In view of the above, the Committee advises the State Secretary of Education, Culture and Science to hand over the Frankfurt cupboard, which is part of the State collection under inventory number NK 986, to the heirs of P. and E.R. L.-S.

Adopted at the meeting of 18 September 2003.

J.M. Polak (Chairman)
B.J. Asscher (Vice Chairman)
J.Th.M. Bank
J.C.M. Leijten
E.J. van Straaten
H.M. Verrijn Stuart

Summary RC 1.12

18TH CENTURY FRANKFURT CUPBOARD

On 6 December 2002 the State Secretary of Culture asked the Restitutions Committee for advice on the decision to be taken concerning the application for restitution of an 18th century so-called ‘Frankfurt’ cupboard (NK 986). This application was submitted to the State Secretary on behalf of the heirs of Mr and Mrs L. on 8 November 2002. In a letter to the Restitutions Committee, dated 14 January 2003, the applicant stated that she had recognised the cupboard from a photo as having previously been her (Jewish) parents’ property.
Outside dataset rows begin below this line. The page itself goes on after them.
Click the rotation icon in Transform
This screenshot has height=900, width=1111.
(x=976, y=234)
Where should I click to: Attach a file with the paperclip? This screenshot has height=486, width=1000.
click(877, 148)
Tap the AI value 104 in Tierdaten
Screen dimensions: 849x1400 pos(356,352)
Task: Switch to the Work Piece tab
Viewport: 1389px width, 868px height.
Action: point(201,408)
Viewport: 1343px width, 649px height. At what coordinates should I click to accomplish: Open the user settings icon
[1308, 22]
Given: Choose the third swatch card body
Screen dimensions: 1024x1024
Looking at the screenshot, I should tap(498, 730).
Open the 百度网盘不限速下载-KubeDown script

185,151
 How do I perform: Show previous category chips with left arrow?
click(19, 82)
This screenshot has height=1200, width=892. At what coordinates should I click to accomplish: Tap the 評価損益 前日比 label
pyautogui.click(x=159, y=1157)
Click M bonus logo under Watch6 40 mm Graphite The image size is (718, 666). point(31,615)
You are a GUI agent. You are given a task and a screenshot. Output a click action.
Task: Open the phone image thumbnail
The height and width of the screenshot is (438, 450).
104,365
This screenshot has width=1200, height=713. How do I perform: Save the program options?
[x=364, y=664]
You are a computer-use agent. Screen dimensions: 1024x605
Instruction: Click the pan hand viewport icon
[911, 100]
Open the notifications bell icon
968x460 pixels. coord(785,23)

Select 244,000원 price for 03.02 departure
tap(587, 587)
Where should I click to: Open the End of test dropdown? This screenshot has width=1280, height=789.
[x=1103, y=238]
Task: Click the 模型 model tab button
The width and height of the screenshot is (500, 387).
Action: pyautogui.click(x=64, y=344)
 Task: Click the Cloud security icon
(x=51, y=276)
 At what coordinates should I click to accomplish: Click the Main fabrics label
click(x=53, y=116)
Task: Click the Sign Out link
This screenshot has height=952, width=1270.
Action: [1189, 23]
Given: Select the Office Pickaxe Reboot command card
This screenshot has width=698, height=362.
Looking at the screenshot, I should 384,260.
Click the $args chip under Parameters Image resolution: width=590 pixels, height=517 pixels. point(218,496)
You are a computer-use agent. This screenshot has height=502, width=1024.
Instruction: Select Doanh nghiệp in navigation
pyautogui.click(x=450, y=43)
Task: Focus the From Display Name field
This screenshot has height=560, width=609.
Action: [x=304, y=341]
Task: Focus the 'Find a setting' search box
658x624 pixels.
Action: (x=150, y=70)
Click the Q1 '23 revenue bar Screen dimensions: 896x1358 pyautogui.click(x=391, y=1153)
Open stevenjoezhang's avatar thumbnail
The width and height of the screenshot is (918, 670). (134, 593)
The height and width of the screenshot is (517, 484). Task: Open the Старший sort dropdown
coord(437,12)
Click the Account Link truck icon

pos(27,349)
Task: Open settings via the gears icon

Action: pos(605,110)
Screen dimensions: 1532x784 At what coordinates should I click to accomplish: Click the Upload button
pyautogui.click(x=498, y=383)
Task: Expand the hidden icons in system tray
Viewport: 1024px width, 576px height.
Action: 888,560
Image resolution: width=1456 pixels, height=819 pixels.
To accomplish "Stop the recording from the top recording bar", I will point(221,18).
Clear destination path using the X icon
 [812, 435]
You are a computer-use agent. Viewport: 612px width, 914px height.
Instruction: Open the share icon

She added that she no longer had proof to substantiate her claim: when the family returned after the war from the camp where they had been interned there was practically nothing left of the contents of their house in Amsterdam. The applicant stated that she had heard from a fellow prisoner in Camp Westerbork that the contents of her parents’ house had been seized by the Nazis and because of the many valuable items taken directly to Hitler’s headquarters.